As controversial as many view him, I always thought Gordon Ramsay was an incredible cook. He describes his techniques very well and he never wastes time in the kitchen.

Gordon Ramsay's Sticky Lemon Chicken

In this frenetically filmed video, Ramsay shows a quick recipe that imparts incredible flavor to poultry. In my four real years of cooking experience, I still haven't found a more flavorful recipe for chicken, although grilled and basted with fish caramel is a close second. 

If your house or apartment doesn't have the greatest ventilation, you might consider purchasing an odor-absorbing splatter guard for when you are sauteing animal proteins. Not only do these cheap devices prevent you from getting burned, but they make clean up easier and really do cut down quite a bit on the aromas produced by high heat cooking. I found mine at Bed Bath and Beyond.

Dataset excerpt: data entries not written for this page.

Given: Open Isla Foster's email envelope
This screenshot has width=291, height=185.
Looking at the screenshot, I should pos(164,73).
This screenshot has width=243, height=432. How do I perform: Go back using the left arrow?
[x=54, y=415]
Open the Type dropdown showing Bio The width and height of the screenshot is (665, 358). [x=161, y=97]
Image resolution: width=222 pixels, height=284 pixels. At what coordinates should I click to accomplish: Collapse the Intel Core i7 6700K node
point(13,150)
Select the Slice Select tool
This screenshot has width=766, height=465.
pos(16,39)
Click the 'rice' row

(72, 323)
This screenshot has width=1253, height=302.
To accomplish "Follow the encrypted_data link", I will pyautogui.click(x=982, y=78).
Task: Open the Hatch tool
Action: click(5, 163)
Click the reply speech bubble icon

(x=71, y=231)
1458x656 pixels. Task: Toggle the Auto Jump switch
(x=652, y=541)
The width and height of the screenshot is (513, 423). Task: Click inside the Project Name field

Gordon Ramsay's Crispy Salmon

I don't care much for the crab and new potato salad in this recipe but the fillet cooking technique applies to every fish I've handled so far. For this, you will need a sharp knife, and although most home cooks don't have their own sharpening tools or stones, they usually have honing steels. Here's a primer on how to use that valuable tool:

Henckles "Honing Your Knife"

The important distinction to remember here is that when you sharpen your knife, you are literally stripping your blade of material to create a new edge. Honing simply realigns the "teeth" at your blade's edge.

Ramsay's Steak Searing

Straight forward, but that's how it should be! The only thing I would add to this technique is to throw in a couple of cloves of crushed garlic and a sprig or two of rosemary/thyme (which will crackle upon hitting the oil as it releases its essences) shortly before the butter goes in, taking care to not burn the garlic.

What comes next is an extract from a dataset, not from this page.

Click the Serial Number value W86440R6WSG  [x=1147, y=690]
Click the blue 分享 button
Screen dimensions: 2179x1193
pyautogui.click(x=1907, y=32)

Anthony's Vegetable Puree Theory

To accompany any of these techniques, you might want to cook a grain (barley, quinoa, pasta) and make a seasonal vegetable puree which I typically begin by slicing 2-3 garlic cloves thinly and toasting until a light golden brown in a medium sized pot. I deglaze my garlic with about half an onion sliced thinly. I add salt and spices at this point, fry a little while longer on high heat, and reduce to low-medium to start sweating the onions. Cook with a lid until onions and garlic are tender (15-20--stirring in between).

Small dice your vegetable of choice (go to your farmer's market to find the best ones) and sweat along with your onions and garlic, as well as with an herb such as thyme, until very tender. If you love onions and garlic as much as I do, this technique works to bolster the flavor of your primary vegetable. It shouldn't taste powerfully of either onion or garlic.

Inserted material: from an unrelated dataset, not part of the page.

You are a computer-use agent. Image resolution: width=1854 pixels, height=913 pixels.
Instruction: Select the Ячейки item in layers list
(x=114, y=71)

Your heat should stay low the entire time. This is a delicate process, and oftentimes, low and slow is the best way to produce flavor. Puree mixture in a blender and thin to your preference utilizing, ideally, juice of the same vegetable, i.e. (for a carrot puree, utilize carrot juice, with perhaps some orange juice for acidity), or vegetable stock, or water. The trick is to create layers of flavor, and in doing so, creating nutritional depth. Adjust the final product while still warm with salt, pepper, and acid. 

And since a delicious breakfast should follow a delicious dinner and so on, here's Jacques Pepin, my favorite French chef, cooking both a country-style omelette and classic French omelette.

Jacques Pepin's Omelette

Have a great weekend everyone and thanks for your support!